After being presented with Seigal´s model ode, my students were extremely motivated: They were itching to transform their mind map into their own ode, “Ode to Covid19.” I decided to choose the method of interactive writing because this setting not only facilitates mutual motivation and inspiration, but can initiate a flow or wave that each student can get onto. Especially with younger students, this method can also prevent a ‘writer´s block’ and can soften language barriers. With my students, I was able to observe how seamlessly they picked up each other´s thoughts, developed them further, voiced suggestions for improvement of single words or phrases and properly spurred each other on. By creating a collective poetic expression of the topic in that way, it was also taken into consideration that currently, Covid19 causes indeed a collective state of mind in society.

The teacher’s role

During that phase, my role was mostly that of a typist and, if necessary, language help: While my students were uttering their ideas without having to raise their hands (in order to sustain the flow), I was typing everything that was said into a word document that was visible on the screen.
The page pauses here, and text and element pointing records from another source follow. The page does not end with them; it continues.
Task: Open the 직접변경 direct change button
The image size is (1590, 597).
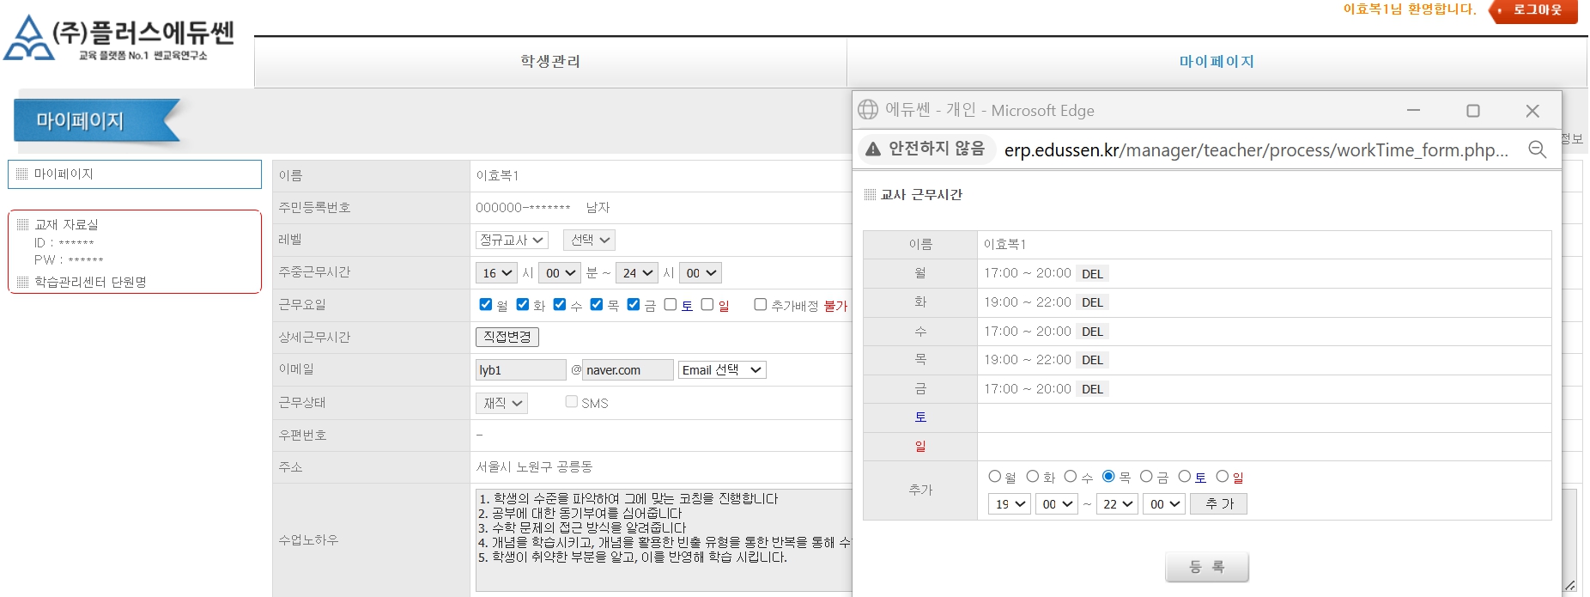Action: (x=507, y=337)
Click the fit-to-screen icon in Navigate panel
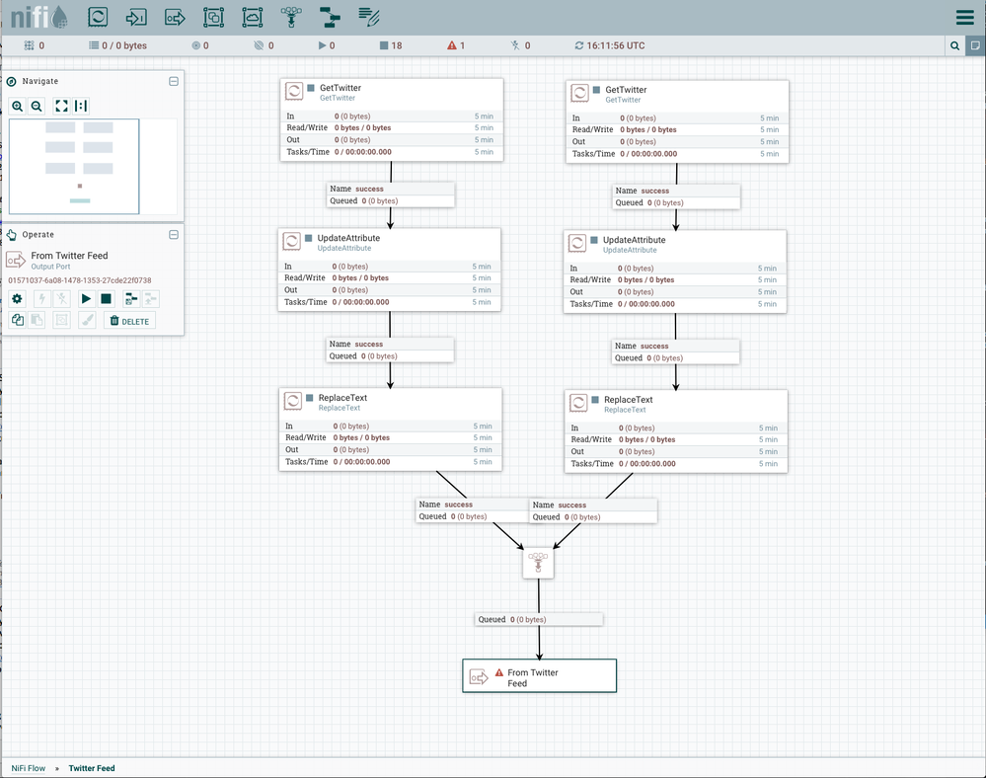 (62, 105)
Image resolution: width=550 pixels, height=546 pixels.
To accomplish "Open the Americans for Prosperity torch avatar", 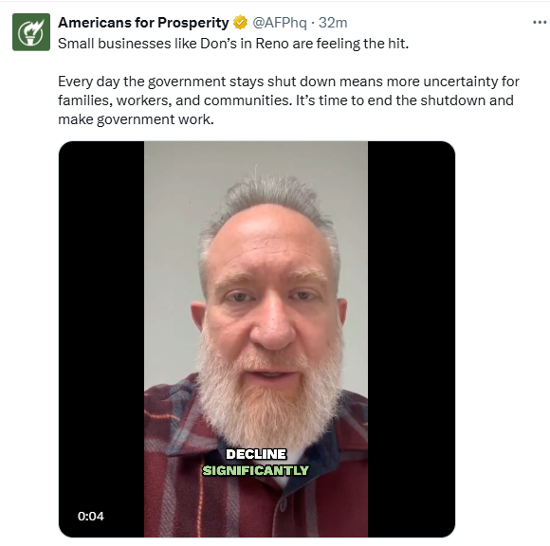I will [x=31, y=32].
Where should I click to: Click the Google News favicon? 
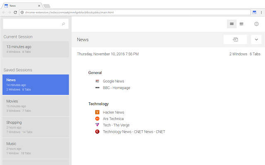click(97, 81)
In that way, the students were able to follow the development of the poem live on screen and could experience the writing process more consciously

Irony and comic relief

It also needs to be mentioned here that although the ode was linked to the idea of a love poem in the workshop, my students unconsciously added elements of irony to their version of the ode (e.g. “Oh Covid19, you are monstrous”). I had the feeling that using irony was one of their ways of dealing with the pandemic and relieving the tension that surrounds it, similar to the stylistic device of comic relief.

The students’ creativity

During the writing process, my students were highly productive. They, for instance, 

  • proposed individual poem lines based on the mind map
  • experimented with the English language, especially on a morphological and syntactical level (by suggesting other phrases or “better” words, by changing the syntax)
  • developed other students´ thoughts further and commenting on each other´s ideas
  • expanded the mind map (e.g. in the category “taste”: “You wanted to taste humans, bats weren´t enough”)
  • experimented with genre-specific characteristics of the ode, e.g. apostrophe (“Oh Covid19”), exclamation, parallelism, no use of rhymes, the ode´s form.
Conclusion

And so, my students wrote “Ode to Covid19” together which I submitted to a British poetry competition. Even though the project could have been carried out in the students´ first language as well, my students were visibly motivated to experiment with the English language in the context of a rather unconventional type of text. Plus, next to expanding their vocabulary, they were noticeably proud after seeing what they had created together after having started learning English only two year ago, namely the “Ode to Covid19.”

Literature

Seigal, Joshua. I don´t like Poetry. London: Bloomsbury, 2016.